China Evergrande Group’s long-awaited debt restructuring may finally be at hand, posing a fresh test for Xi Jinping’s government as it tries to rein in the country’s financial excesses without derailing economic growth.
The embattled developer said in an exchange filing late Friday that it plans to “actively engage” with offshore creditors on a restructuring plan, offering its most explicit acknowledgement yet that its $300bn of overseas and local liabilities have become unsustainable.
A barrage of statements from Chinese regulators – several of which landed just minutes after Evergrande’s announcement – suggested authorities are striving to contain the fallout on financial markets and homeowners rather than orchestrate a bailout.

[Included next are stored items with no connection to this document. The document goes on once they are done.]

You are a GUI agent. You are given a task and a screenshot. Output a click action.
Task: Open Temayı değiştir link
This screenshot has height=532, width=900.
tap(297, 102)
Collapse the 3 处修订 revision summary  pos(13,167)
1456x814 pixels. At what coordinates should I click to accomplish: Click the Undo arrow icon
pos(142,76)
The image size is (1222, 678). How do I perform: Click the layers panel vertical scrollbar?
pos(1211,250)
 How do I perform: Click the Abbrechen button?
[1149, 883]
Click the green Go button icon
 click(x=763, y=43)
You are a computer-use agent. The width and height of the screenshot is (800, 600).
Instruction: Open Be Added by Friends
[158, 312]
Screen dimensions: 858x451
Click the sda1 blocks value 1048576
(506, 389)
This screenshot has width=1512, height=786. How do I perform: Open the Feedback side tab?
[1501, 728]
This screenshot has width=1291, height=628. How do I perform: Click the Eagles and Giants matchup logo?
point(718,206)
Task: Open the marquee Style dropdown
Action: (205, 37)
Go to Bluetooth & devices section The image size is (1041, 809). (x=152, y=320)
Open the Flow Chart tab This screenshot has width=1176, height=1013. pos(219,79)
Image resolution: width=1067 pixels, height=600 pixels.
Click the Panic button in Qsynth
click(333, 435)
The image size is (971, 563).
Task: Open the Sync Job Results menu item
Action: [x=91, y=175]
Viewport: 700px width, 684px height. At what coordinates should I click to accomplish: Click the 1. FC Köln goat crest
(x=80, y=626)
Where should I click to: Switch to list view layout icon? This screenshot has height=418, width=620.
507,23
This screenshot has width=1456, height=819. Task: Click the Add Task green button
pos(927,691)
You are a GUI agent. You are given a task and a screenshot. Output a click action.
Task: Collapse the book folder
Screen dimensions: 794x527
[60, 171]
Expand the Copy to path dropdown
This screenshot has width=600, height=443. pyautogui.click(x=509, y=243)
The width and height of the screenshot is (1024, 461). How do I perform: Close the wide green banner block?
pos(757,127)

The government of Guangdong, the southern province where Evergrande is based, summoned founder Hui Ka Yan to express concern over the company’s announcement and said it would dispatch a team to the developer to ensure “normal” operations. The People’s Bank of China blamed Evergrande’s problems on the company’s “own poor management” and “reckless expansion.”
The flurry of activity follows several weeks of relative calm for Evergrande, which has been making last-minute payments on its dollar notes since late October at the urging of Beijing. Friday’s statements signal the world’s most indebted developer may struggle to make further payments within their grace periods, even after a spate of personal asset sales by Hui that appeared designed to help Evergrande meet its near-term debt obligations.
The company’s next test comes on Monday. That’s when a 30-day grace period ends on two dollar bond interest payments that were initially due on November 6: A $41.9mn coupon for a note maturing in 2022 and $40.6mn of interest on a security due the following year. Both bonds were issued by unit Scenery Journey Ltd.
The question for global markets is whether Beijing can coordinate a restructuring without upending the broader real estate sector, which accounts for nearly a quarter of economic output.
Policy makers have a history of abandoning efforts to rein in developers when the risks to growth mount, though Xi appears more determined than his predecessors to stamp out the moral hazard that allowed companies like Evergrande to expand so rapidly.
One risk is that Beijing may not have a full picture of how indebted Evergrande and its peers have become. The Shenzhen-based developer indicated in its exchange filing on Friday that it may not be able to fulfil its pledge to guarantee payment on a $260mn note issued by joint venture Jumbo Fortune Enterprises, an obligation that many Evergrande investors didn’t even know existed until a few months ago.
While it will be important to monitor how Evergrande’s restructuring progresses, the odds of renewed panic in Chinese credit markets are low, according to analysts at China International Capital Corp, one of the nation’s largest investment banks. Real estate companies with poor management and high financial risks will be “phased out,” but authorities are likely to ensure that higher-quality developers retain access to funding, CICC analysts Yan Xu and Eric Yu Zhang wrote in a report.
The fallout from Evergrande is likely to be “controlled within a relatively limited scope,” the analysts wrote.
Bond investors have been anticipating an Evergrande restructuring for months, with the company’s 2025 dollar notes trading below 30 cents since the end of September. An index of Chinese junk bonds slid for a third day on Friday, lifting the yields to 22%, though gains in investment-grade notes suggested bondholders have become more relaxed about the prospect of contagion than they were earlier this year.